• **Provided data**

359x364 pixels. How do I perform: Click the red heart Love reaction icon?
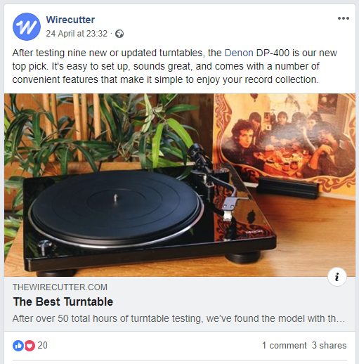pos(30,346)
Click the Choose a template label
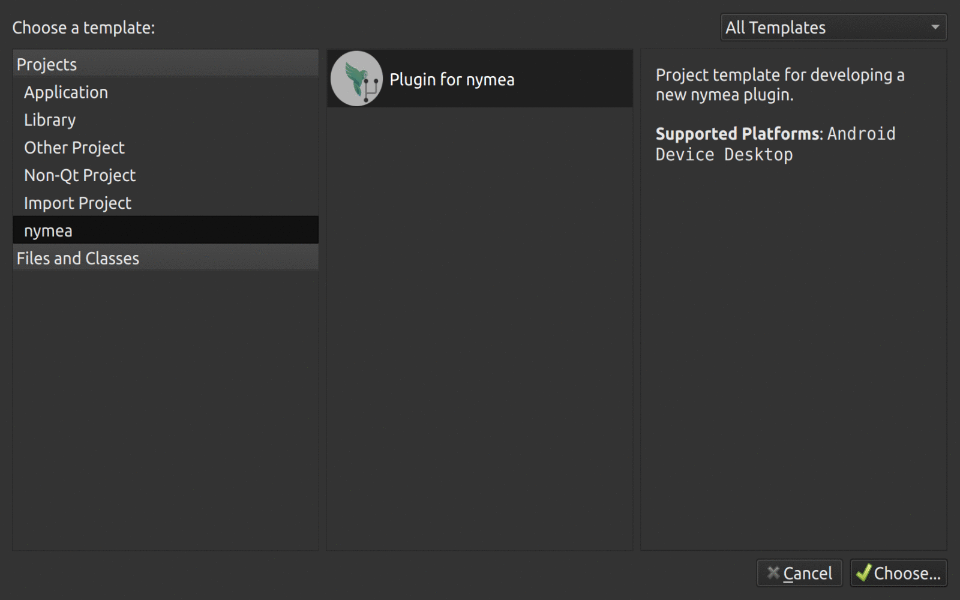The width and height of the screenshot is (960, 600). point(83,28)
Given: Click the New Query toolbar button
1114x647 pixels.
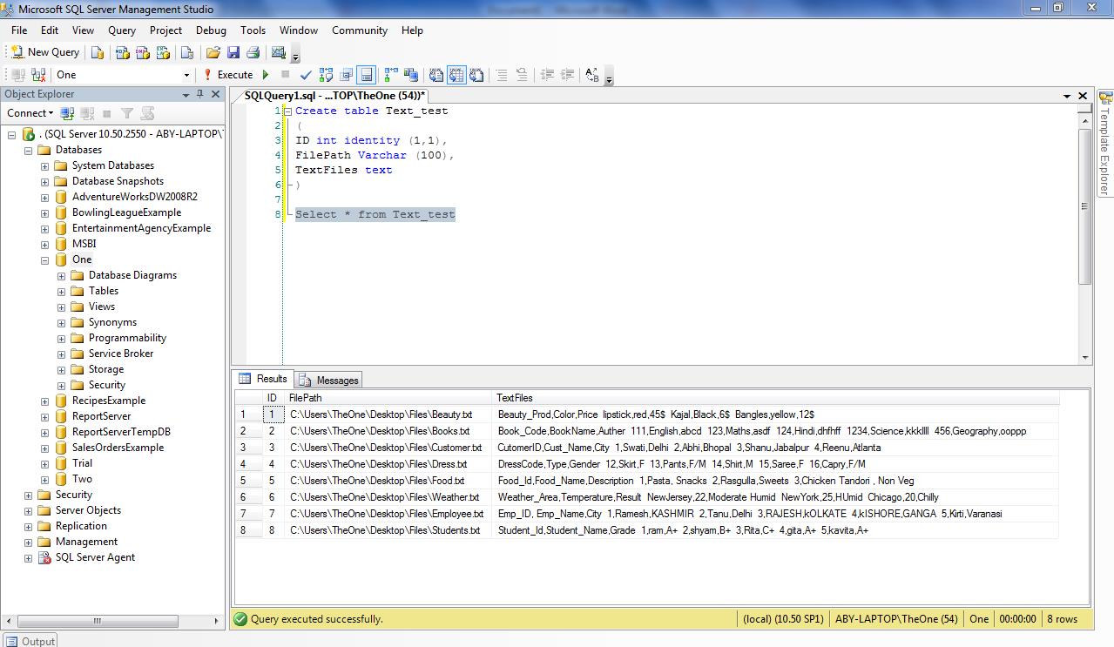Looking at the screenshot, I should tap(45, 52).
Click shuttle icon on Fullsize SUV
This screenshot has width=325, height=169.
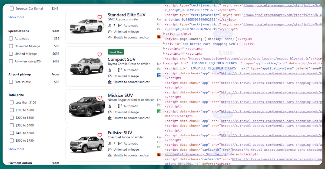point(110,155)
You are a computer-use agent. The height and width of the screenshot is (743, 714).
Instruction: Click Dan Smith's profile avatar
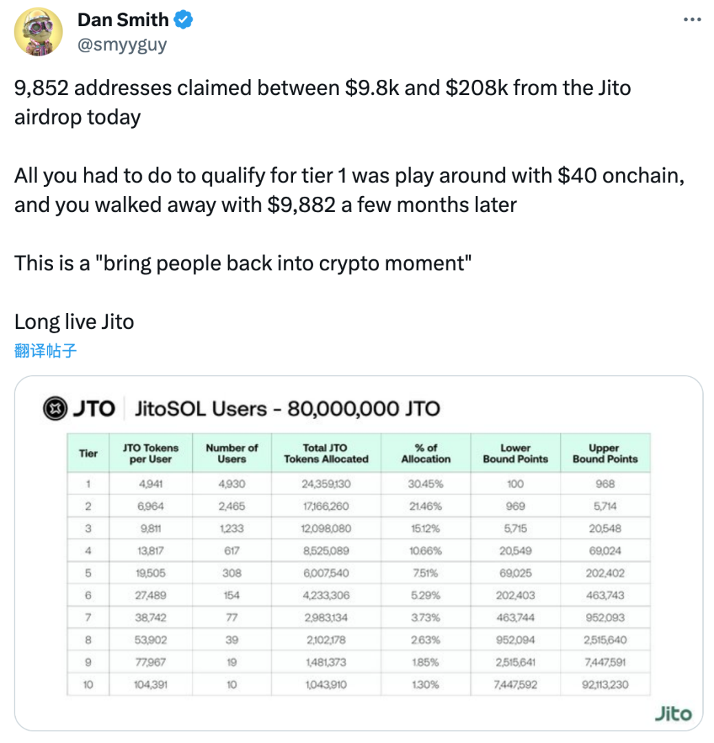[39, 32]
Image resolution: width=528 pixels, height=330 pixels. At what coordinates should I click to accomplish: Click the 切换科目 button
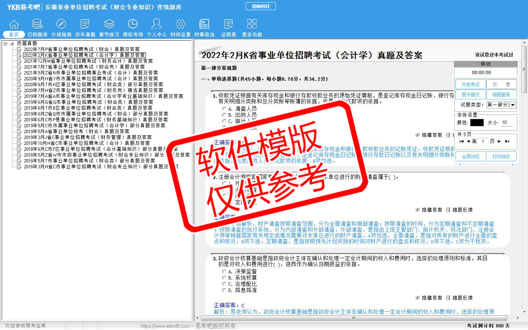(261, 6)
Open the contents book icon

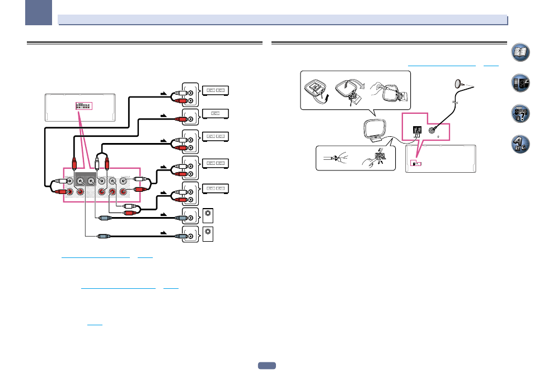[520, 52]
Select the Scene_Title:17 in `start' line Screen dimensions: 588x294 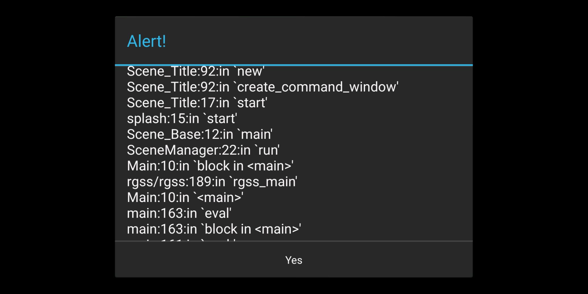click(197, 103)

• **Assigned task**
Transcribe the entries above exactly, from their first line through the line with "Given: Click the New Query toolbar button", and omit all pictures.

• **Result**
359x364 pixels. How do I perform: Click the red heart Love reaction icon?
pos(30,346)
Click the Choose a template label
The width and height of the screenshot is (960, 600). point(83,28)
Given: Click the New Query toolbar button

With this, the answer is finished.